**AIM OF THE TASK**:
Answer these from the SDL Core transport guide:
(a) On what does the transport manager have no limit?
(b) Under "Connection Closing", when does physical disconnection happen?
(c) What pattern does the TM use?

--- begin PASSAGE PROVIDED ---

As a developer implementing SDL Core into a vehicle, you may need to create new transport adapters to support custom transport implementations and libraries for Bluetooth, USB, etc. connectivity. This guide will walk you through how to create those implementations.

Terms and Abbreviations

Transport Adapter
Transmission Control Protocol
Transport Manager
Unique Identifier

Transport Layer Features


"Connection Establishing" with the application or device:

  • Means that the transport layer creates a physical connection for sending and receiving "handshake" data
  • Does not mean that this application or device shall be marked as "connected" for the user
  • May be a one time connection with which data related to the device is cleared after disconnection
  • May be a persistent connection with which information about the device is stored in a powered off state

"Connection Closing":

  • Means that connection is not terminated until final 'goodbye' data transmission has completed
  • Physical disconnection happens when there is no more data left for transmission

Transport Level Structure

Figure 1 demonstrates the structure of the Transport Level

  • The transport manager has no limitations on the number of transports
  • Each transport has no limitation on the number of devices
  • Any device may be connected through any number of transports. In this case each connection established between the application on a device and the transport manager has a unique identifier

Transport Manager Structure

Figure 2 represents the structure of the Transport Manager

Transport Adapter Structure

Figure 3 represents the structure of a Transport Adapter

Operation Examples

Transport Manager Usage

General Processing Description

TM Initialization

  • Every time SDL starts working it calls the creation and initialization of the TM
  • The TM uses a singleton pattern and the instance of the TM is created and initialized while being retrieved. The pointer to the TM is provided to the developer.

--- end PASSAGE PROVIDED ---
--- begin RECORD LIST ---

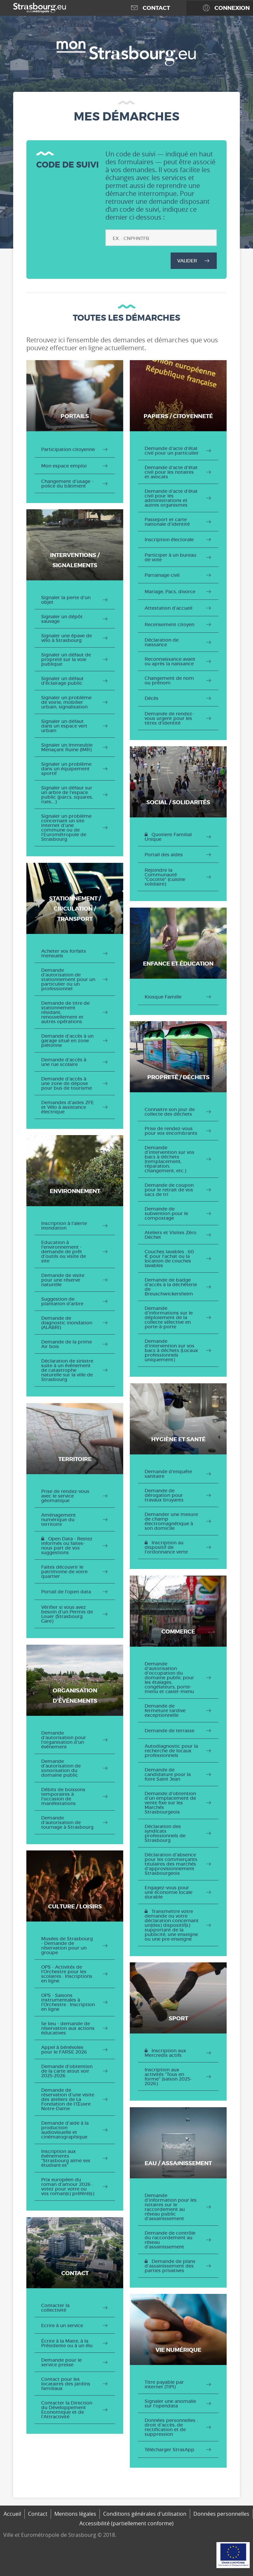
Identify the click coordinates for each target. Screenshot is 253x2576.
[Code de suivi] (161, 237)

--- end RECORD LIST ---
--- begin RECORD LIST ---

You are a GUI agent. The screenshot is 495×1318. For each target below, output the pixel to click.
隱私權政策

--- end RECORD LIST ---

**FINAL ANSWER**:
(a) The number of transports.
(b) When there is no more data left for transmission.
(c) A singleton pattern.